■ **DOCUMENT SECTION**:
Hey guys! my name is Emma and I’m from China. I started to learn English since junior high, which is like 20 years ago. Two years ago, I came to Australia to do my PhD. At that time, I find the Aussie English Podcast. So, I really love it. So, I start to learn Australia English from Peter. For me, English is really important for my academic career. I wanted to present or communicate well with my colleagues or peers at daily life or even any conferences. And besides that, I really enjoyed living in Melbourne so I wanted to make more friends from a different culture background and English can help me to do all these things.
Hello everyone! This is Hetal here. I’m from India and I’ve been learning English for the last five or six months and It is an amazing experience to be with the Aussie English Classroom and having amazing videos and podcast every time. And my dream is to explore the world. Thanks so much for watching this video!

■ **REQUIRED ACTIONS**:
1 > Answer these questions using the learner introductions:
(a) About how long ago did Emma start learning English?
(b) Which city did Emma enjoy living in?
(c) For how long has Hetal been learning English?
2 > List every country named in the learner introductions.
3 > Retype the part of the learner introductions from "Hello everyone! This" up to and including "watching this video!".
The material after the learner introductions is not needed.

■ **SOURCE MATERIAL**:
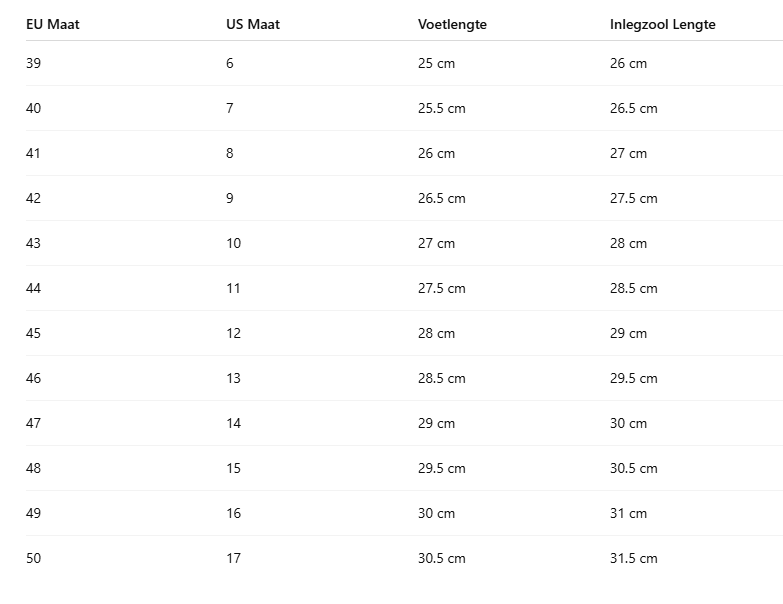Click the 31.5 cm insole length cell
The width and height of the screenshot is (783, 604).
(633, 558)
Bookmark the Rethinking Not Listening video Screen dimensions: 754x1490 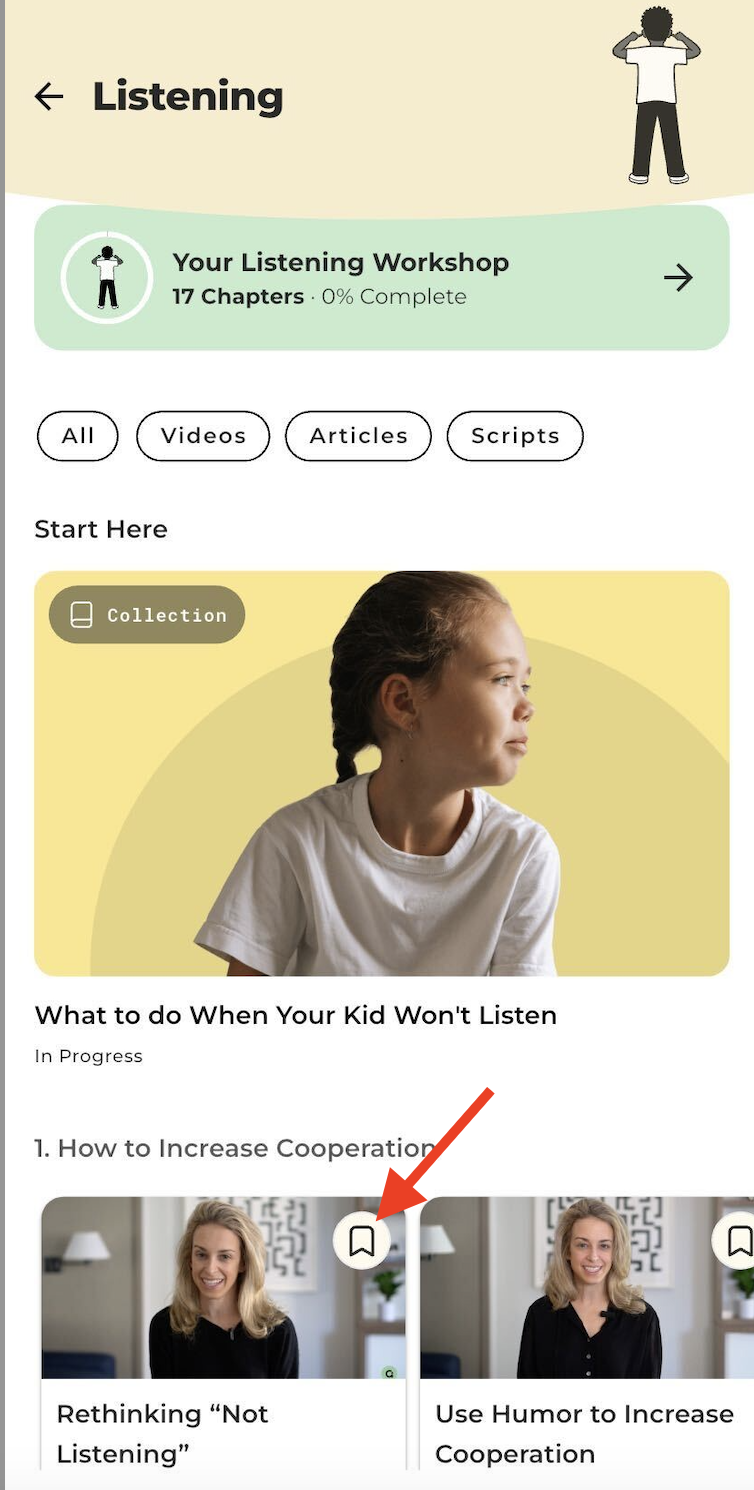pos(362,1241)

■ **RESULTS FOR THE EXERCISE**:
1 >
(a) About 20 years ago, starting in junior high.
(b) Melbourne.
(c) For the last five or six months.

2 > China, Australia, India

3 >
Hello everyone! This is Hetal here. I’m from India and I’ve been learning English for the last five or six months and It is an amazing experience to be with the Aussie English Classroom and having amazing videos and podcast every time. And my dream is to explore the world. Thanks so much for watching this video!